Seval Güler,Coşkun Ergül
04 Février 2016•Mise à jour: 05 Février 2016
AA - Ankara - Nur Gülsoy
La Commission de consensus pour une nouvelle Constitution en Turquie a tenu, jeudi, sa première réunion, sous la conduite du président du Parlement, Ismail Kahraman.
Kahraman a prononcé un discours d'inauguration, souhaitant que les travaux réussissent.
"Notre but est de mettre en place un système contemporain, conforme aux principes de la démocratie pluraliste et de l'Etat de Droit unitaire, respectant les droits et libertés de l'Homme. Notre peuple nous a chargés de résoudre les problèmes. Nous sommes obligés de trouver des solutions et de surmonter les difficultés", a déclaré le président du Parlement.
Ismail Kahraman a noté que "la mise en place d'une nouvelle Constitution démocratique ouvrira la voie vers des modifications dans d'autres lois. La Turquie a besoin d'une nouvelle Constitution permanente, originale, simple, qui n'est pas importée, qui répond aux besoins actuels, permettra de construire la grande Turquie de l'avenir."

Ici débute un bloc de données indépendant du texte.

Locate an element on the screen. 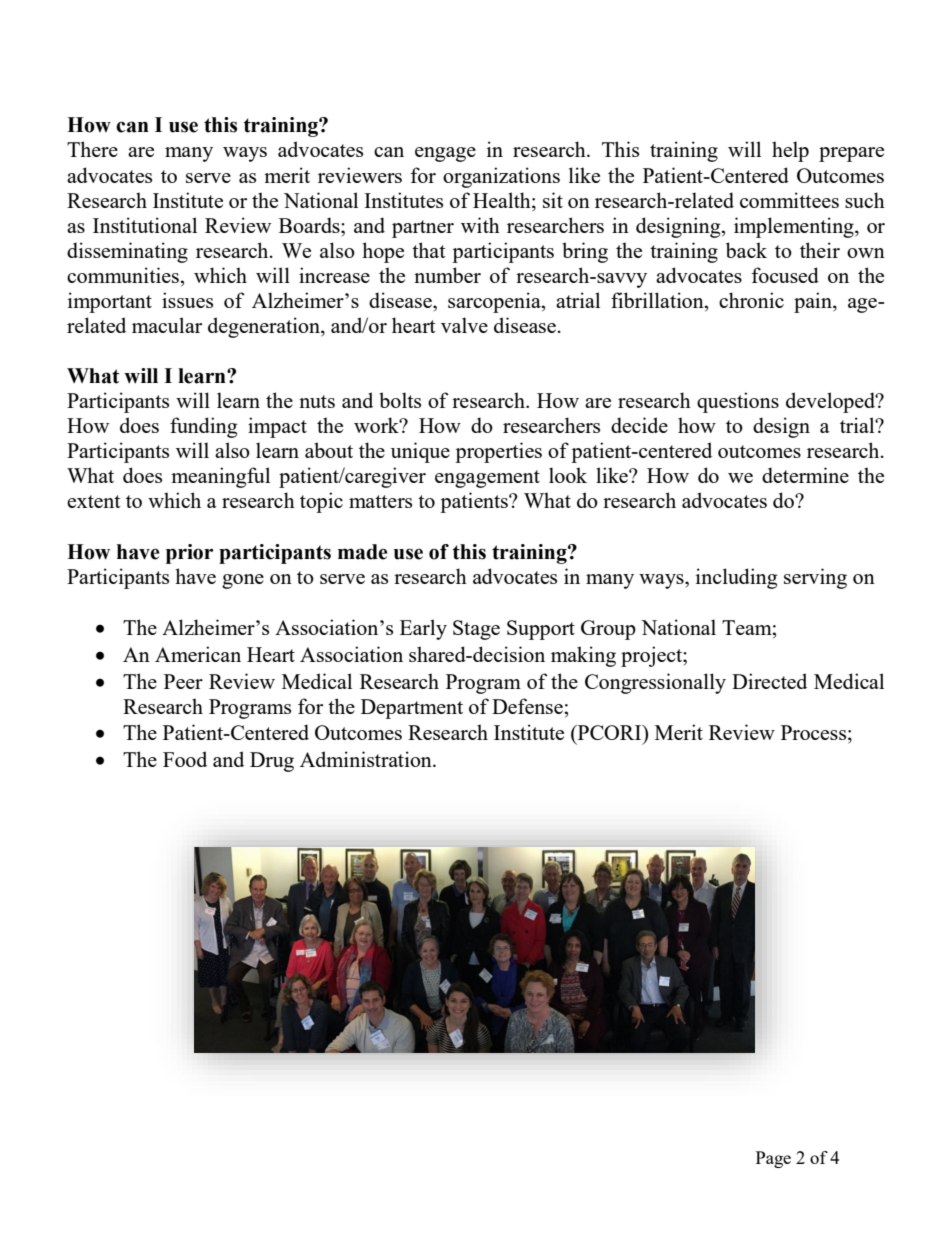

Selon le président du Parlement, la Constitution doit être une loi fondamentale courte et essentielle, car les lois compliquées limitent la marge de manoeuvre de l'Etat.
Kahraman a rappelé les études réalisées par la 24ème législature. Il a fait savoir que vers la fin de l'année 2013, les membres de la Commission de l'époque s'étaient mis d'accord uniquement sur 60 articles sur 172, et que les discussions avaient été bloquées par la suite.
"L'actuelle Commission profitera de l'acquis déjà réalisé et les préparatifs se termineront rapidement", a-t-il espéré, ajoutant: " Ainsi, la 26ème législature aura une place exceptionnelle dans notre histoire politique. La préparation d'une nouvelle Constitution n'est pas une chose facile, dans sa nature. Elle nécessite patience, attention et labeur."
Selon Kahraman, la Constitution actuelle, qui date de 1982, période d'après le coup d'Etat de 1980, a été modifiée 17 fois en 34 années, et 63% du texte a été changé.
"Notre objectif est de préparer une Constitution qui ne discrimine aucune partie de la société, qui les englobe toutes, et dont la légitimité ne sera pas remise en cause. Comme dans les préparatifs précédents, nous tiendrons compte du fait que la société attend une nouvelle Constitution civile", a-t-il insisté.